■ Aim of the exercise
Can you reproduce the material starting at the line containing "At what (x,y)" and ending at the line containing "Looking at the", swapping "coordinate pair" for "number pair" and keeping everything else the same? Leave the pictures out of your answer.

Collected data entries
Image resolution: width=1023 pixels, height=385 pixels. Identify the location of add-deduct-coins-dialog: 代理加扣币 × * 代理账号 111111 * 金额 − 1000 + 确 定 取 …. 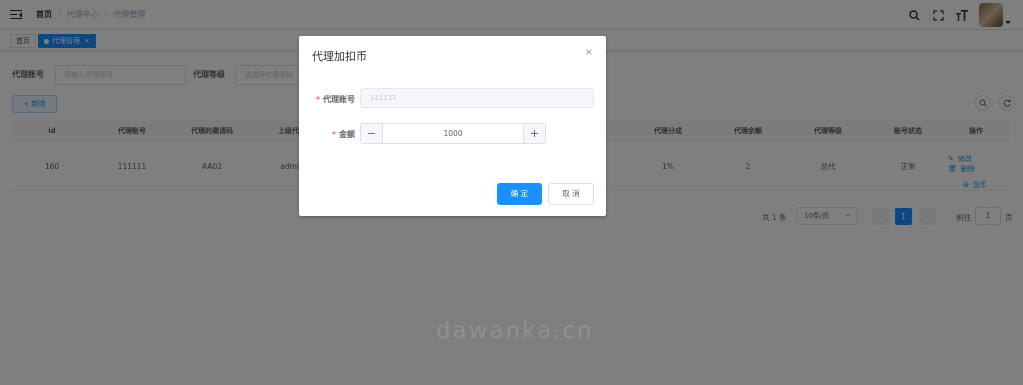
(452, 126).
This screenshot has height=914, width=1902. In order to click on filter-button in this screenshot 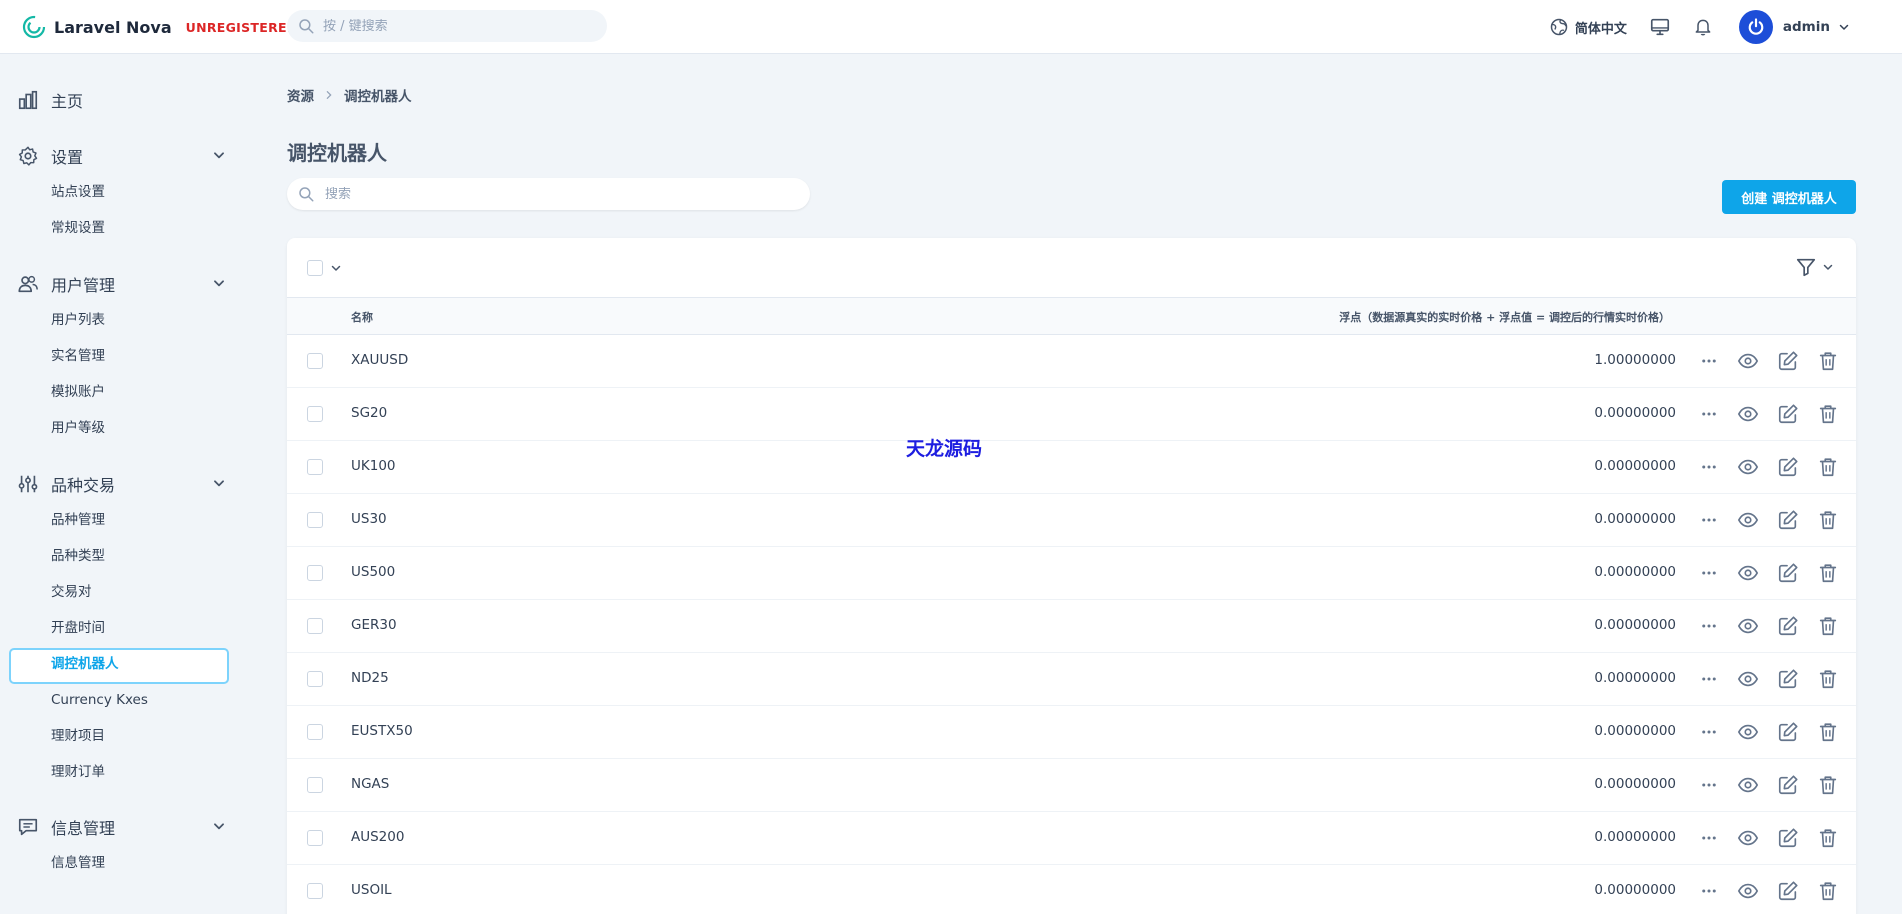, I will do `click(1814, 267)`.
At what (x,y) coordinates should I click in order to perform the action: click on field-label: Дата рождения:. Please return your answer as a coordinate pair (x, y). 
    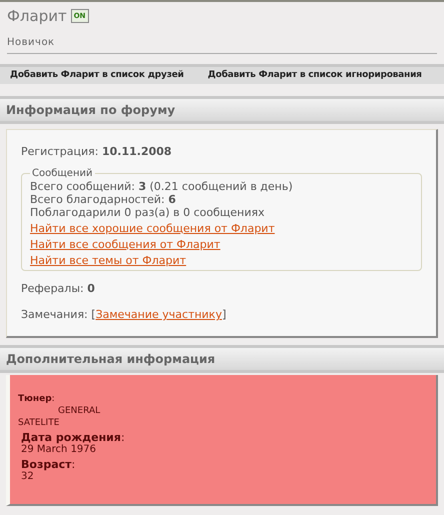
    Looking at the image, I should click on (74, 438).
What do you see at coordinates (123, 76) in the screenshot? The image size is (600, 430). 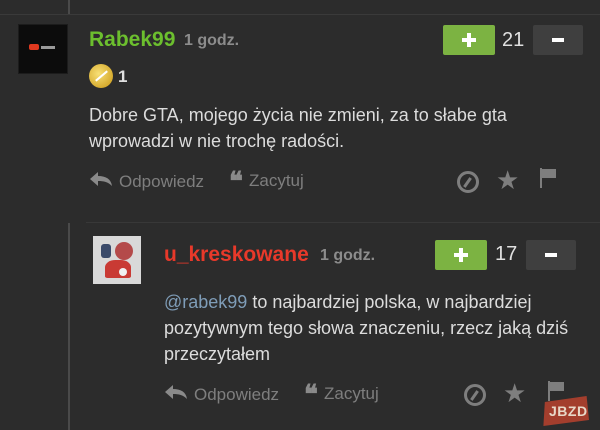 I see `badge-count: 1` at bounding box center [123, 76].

■ Output of the task
At what (x,y) coordinates should I click in order to perform the action: click on field-label: Дата рождения:. Please return your answer as a number pair (x, y). 
    Looking at the image, I should click on (74, 438).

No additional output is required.